I was an intern for a large software company last year and was asked to return this summer for a second internship, which I accepted.

This company is divided into sections which are then divided into groups of about a dozen people. Interns are allowed to specify a preference for a section but not for a group within that section.

Last year, however, when I was on my way out I was encouraged by several people to "shop around" and see what the different groups in the section were up to and what projects they had to offer, and to indicate some preferences for groups, which I did (I can't remember whether this indication was a formal in-writing thing on my exit form or an informal "I'd like to be in your group next year" thing). This was actually something I thought a lot about when I was there because I anticipated coming back as full-time after my internship and wanted to spend the second internship really diving into my selected future group's culture and goals.

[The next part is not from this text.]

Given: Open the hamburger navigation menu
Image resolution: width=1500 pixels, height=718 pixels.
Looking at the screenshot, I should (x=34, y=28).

Recently I received an e-mail stating which group I would be in. While in the same section, it is not the group I had hoped to be in, and is in fact very distant in purpose within the fairly large section -- I believe it's in a different building, and I had never worked with or even met anyone from this group. Where many of the groups I had been interested in working on have missions that crossover substantially with my academic interests and graduate research, I do not anticipate this being the case for the group I have been put in.

I am worried that my skillset and interests will not be a good fit with the group and that I will have a disappointing internship; given that this is my second internship with this company, this would be a particularly painful blow since I had invested a lot in a future with this company after graduation.

A couple reasons this could be:

  • The group I wanted was too full, and I got tossed back to HR which put me on a random group in my preferred section. The thing here is that groups get to pick interns to be in them, and there were many people in the groups I would have liked to be in that knew who I was; it's unlikely that they were all too full.

  • This group really wanted me, or a lot of people really wanted me to be in this group for some reason, which would be strange since it's so distant.

  • Some other on-the-ground reason I don't understand (i.e. reshuffling or logistics problems)

Obviously I would like to be on the group I selected, one of the groups I was interested in, or at least something more relevant to what I'm interested in. But I don't want to create a negative relationship with my manager if I do end up in the group I didn't want to be in (I don't want to be "the guy who doesn't want to be here and tried to get away" all summer). I also don't want to sound entitled just because I worked there last year, like I should get to demand a group to be in unlike other interns -- some people may not know that I was encouraged to think about my future career on that level.

Some options:

  • Contact HR, explain the situation and ask what information they can give me or how they can help me.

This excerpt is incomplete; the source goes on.